■ **TASK DETAILS**: Could you extract every entry below and reproduce it exactly?

■ **SUPPLIED RECORDS**:
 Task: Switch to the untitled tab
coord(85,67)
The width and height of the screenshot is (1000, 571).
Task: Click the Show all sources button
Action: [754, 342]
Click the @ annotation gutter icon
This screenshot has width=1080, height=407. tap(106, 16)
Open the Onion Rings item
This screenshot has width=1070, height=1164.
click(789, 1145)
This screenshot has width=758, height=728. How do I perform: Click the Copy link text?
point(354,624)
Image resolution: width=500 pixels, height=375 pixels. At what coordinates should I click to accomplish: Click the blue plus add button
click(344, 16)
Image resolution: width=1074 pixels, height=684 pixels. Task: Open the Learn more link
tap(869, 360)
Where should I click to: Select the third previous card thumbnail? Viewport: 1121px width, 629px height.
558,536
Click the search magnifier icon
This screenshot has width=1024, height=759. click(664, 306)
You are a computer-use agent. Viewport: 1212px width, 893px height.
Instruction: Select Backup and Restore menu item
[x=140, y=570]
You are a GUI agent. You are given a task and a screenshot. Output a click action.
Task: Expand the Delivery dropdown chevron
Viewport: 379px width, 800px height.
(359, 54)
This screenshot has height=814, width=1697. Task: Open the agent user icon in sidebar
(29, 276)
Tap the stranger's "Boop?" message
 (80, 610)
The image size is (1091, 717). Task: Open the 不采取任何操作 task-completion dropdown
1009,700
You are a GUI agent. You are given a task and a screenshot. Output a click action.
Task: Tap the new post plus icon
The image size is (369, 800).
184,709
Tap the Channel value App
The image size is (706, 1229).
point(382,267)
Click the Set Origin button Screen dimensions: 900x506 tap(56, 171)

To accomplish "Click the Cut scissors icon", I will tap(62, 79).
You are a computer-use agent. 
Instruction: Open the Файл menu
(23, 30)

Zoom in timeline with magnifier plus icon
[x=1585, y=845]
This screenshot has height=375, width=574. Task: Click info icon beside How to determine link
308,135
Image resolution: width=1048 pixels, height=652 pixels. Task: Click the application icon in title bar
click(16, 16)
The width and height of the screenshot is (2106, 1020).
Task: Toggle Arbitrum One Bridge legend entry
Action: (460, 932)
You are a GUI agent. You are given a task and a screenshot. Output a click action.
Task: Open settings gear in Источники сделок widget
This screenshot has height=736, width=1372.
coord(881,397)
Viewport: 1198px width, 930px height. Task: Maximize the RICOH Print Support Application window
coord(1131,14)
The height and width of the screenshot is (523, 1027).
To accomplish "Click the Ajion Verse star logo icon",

■ **EXPECTED ANSWER**:
 Task: Switch to the untitled tab
coord(85,67)
The width and height of the screenshot is (1000, 571).
Task: Click the Show all sources button
Action: [754, 342]
Click the @ annotation gutter icon
This screenshot has width=1080, height=407. tap(106, 16)
Open the Onion Rings item
This screenshot has width=1070, height=1164.
click(789, 1145)
This screenshot has width=758, height=728. How do I perform: Click the Copy link text?
point(354,624)
Image resolution: width=500 pixels, height=375 pixels. At what coordinates should I click to accomplish: Click the blue plus add button
click(344, 16)
Image resolution: width=1074 pixels, height=684 pixels. Task: Open the Learn more link
tap(869, 360)
Where should I click to: Select the third previous card thumbnail? Viewport: 1121px width, 629px height.
558,536
Click the search magnifier icon
This screenshot has width=1024, height=759. click(664, 306)
You are a computer-use agent. Viewport: 1212px width, 893px height.
Instruction: Select Backup and Restore menu item
[x=140, y=570]
You are a GUI agent. You are given a task and a screenshot. Output a click action.
Task: Expand the Delivery dropdown chevron
Viewport: 379px width, 800px height.
(359, 54)
This screenshot has height=814, width=1697. Task: Open the agent user icon in sidebar
(29, 276)
Tap the stranger's "Boop?" message
 (80, 610)
The image size is (1091, 717). Task: Open the 不采取任何操作 task-completion dropdown
1009,700
You are a GUI agent. You are given a task and a screenshot. Output a click action.
Task: Tap the new post plus icon
The image size is (369, 800).
184,709
Tap the Channel value App
The image size is (706, 1229).
point(382,267)
Click the Set Origin button Screen dimensions: 900x506 tap(56, 171)

To accomplish "Click the Cut scissors icon", I will tap(62, 79).
You are a computer-use agent. 
Instruction: Open the Файл menu
(23, 30)

Zoom in timeline with magnifier plus icon
[x=1585, y=845]
This screenshot has height=375, width=574. Task: Click info icon beside How to determine link
308,135
Image resolution: width=1048 pixels, height=652 pixels. Task: Click the application icon in title bar
click(16, 16)
The width and height of the screenshot is (2106, 1020).
Task: Toggle Arbitrum One Bridge legend entry
Action: (460, 932)
You are a GUI agent. You are given a task and a screenshot. Output a click action.
Task: Open settings gear in Источники сделок widget
This screenshot has height=736, width=1372.
coord(881,397)
Viewport: 1198px width, 930px height. Task: Maximize the RICOH Print Support Application window
coord(1131,14)
The height and width of the screenshot is (523, 1027).
To accomplish "Click the Ajion Verse star logo icon",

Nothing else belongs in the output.